I sought to understand basic principles and approaches of modeling images and videos using pytorch. This is all elementary learnings and products, but there is an increase in complexity across the implementations moving from a simplistic image to video.
In this example, I conceived of a problem that is trivial for a neural network, but also where a statistical model may struggle -- completing a grid of binary values. I presented the neural network with training images such as below, with the performance evaluation being the quality of the predictions against the held-out portion of the image.
It was not difficult to obtain an architecture that could accomplish this task, even one as overwrought and facile as first attempted. I could conceive of ways to use statistical models to evaluate this but not with such generality; this is of course the benefit of neural networks.
I attempt to replicate a proper U-Net architecture at the end of this document.
The objective of the unet.ipynb
document was to generate missing portions of an image. This provided lessons in the mechanics of data management, training, evaluation, and prediction.
The next objective -- that of nn_video.ipynb
-- was to see how I could build a neural network that accepted many images as input, and produced a single image as output. These many images are temporally seequenced and dependent -- a video.
In this document, I simulate a "blob" that moves over space -- which is nothing more than a probability distribution in two dimensions -- and deposits "events" over the space conditional on the movement of the blob over time.
The task was to estimate the total amount of events given the blob's motion -- and devise data loaders and model architectures to handle this appropriately.
This document displays a first-attempt at this model architecture, highlights a roadblock, and includes some of the debugging efforts to locate the problem in the architecture.

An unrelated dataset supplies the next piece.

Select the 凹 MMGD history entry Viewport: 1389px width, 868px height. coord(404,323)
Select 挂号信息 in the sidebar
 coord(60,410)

This document -- largely without commentary -- takes the learnings from nn_video.ipynb
and produces a model framework that I deemed acceptable in the context of the task. It generates a smoothly varying distribution of the "events" rather than noisy estimates of older
implementations. Its major improvements were the use of BatchNorm3d, and a loss function that evaluated prediction quality at various output resolutions (instead of a single final output resolution at the end).